The Cleveland Heights Domestic Partner issue passed by a 10% margin! This means that both Gay and Straight unmarried partners there can register and apply for property rights, employment benefits, and hospital visitation rights. Cleveland Heights is the first municipality in the nation to pass such a measure by referendum. Thank you, Cleveland Heights!
And to those who opposed it: if you don't like living in a progressive community, why don't you go live somewhere else, like Alabama?
The Lakewood West End development project was defeated by the narrowest of margins: 39 votes.

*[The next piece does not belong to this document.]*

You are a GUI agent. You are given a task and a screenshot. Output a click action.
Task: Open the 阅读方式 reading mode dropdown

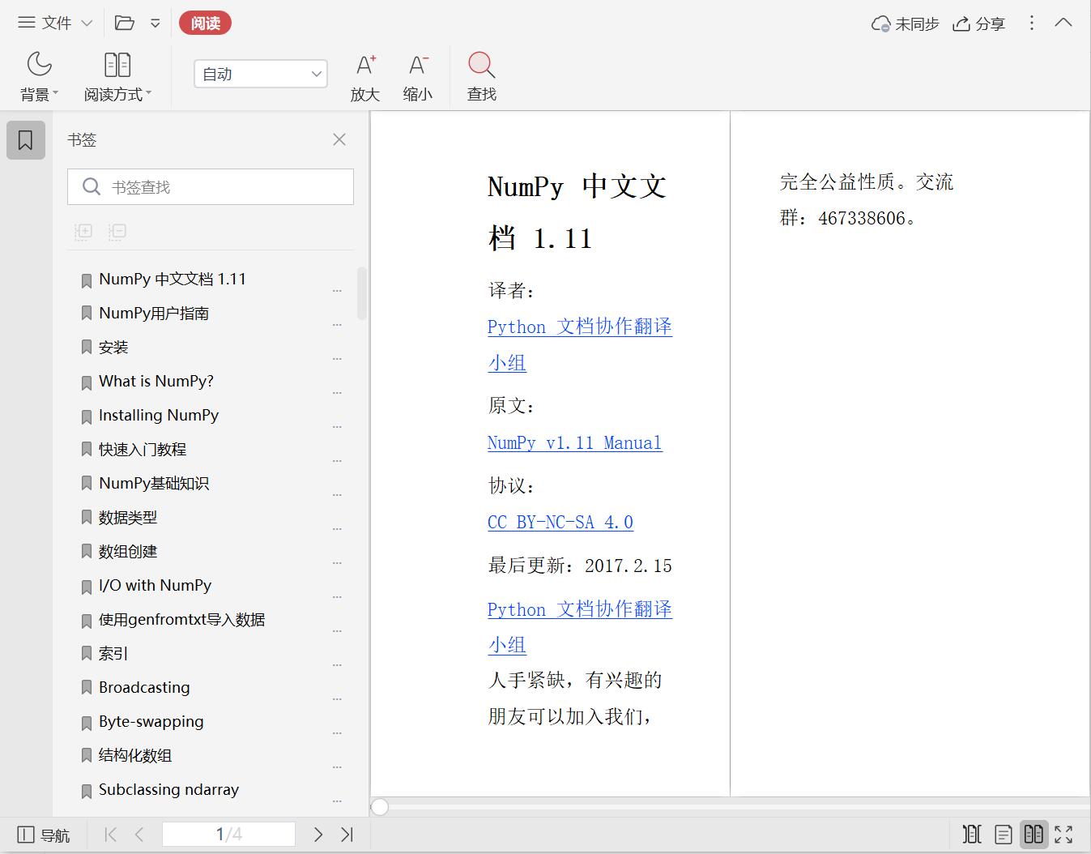click(117, 75)
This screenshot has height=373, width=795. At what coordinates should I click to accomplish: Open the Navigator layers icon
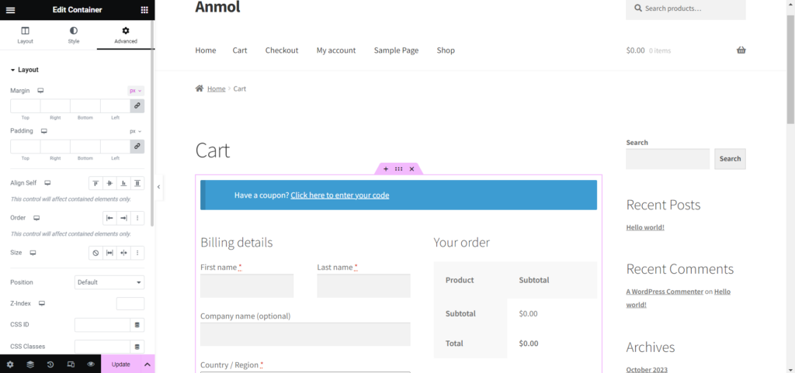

I must confess to having very mixed feelings about this one. Lakewood is totally built up, with no land available for development unlike, say, Avon Lake. Their infrastructure is outdated and in need of repair, their tax base is inadequate. However, the way the developers and Mayor Madeline Cain shoved this proposal down the citizens' throats was inexusable, undemocratic and an affront to private property rights. The designaton of homes along the West End as "blighted" merely because they didn't have an attached garage and enough bathrooms was ridiculous--the mayor's own home fit the "blighted" description. Frankly, if there's any part of Lakewood that needs to be redeveloped, it's the area along the Eastern border of the city. But that's a discussion for another time.
Also in Lakewood, Madeline Cain was defeated in her bid for reelection, doubtless fallout from her endorsemet of the West End project. And gay city council candidates John Farina and Jeremy Elliot were also defeated.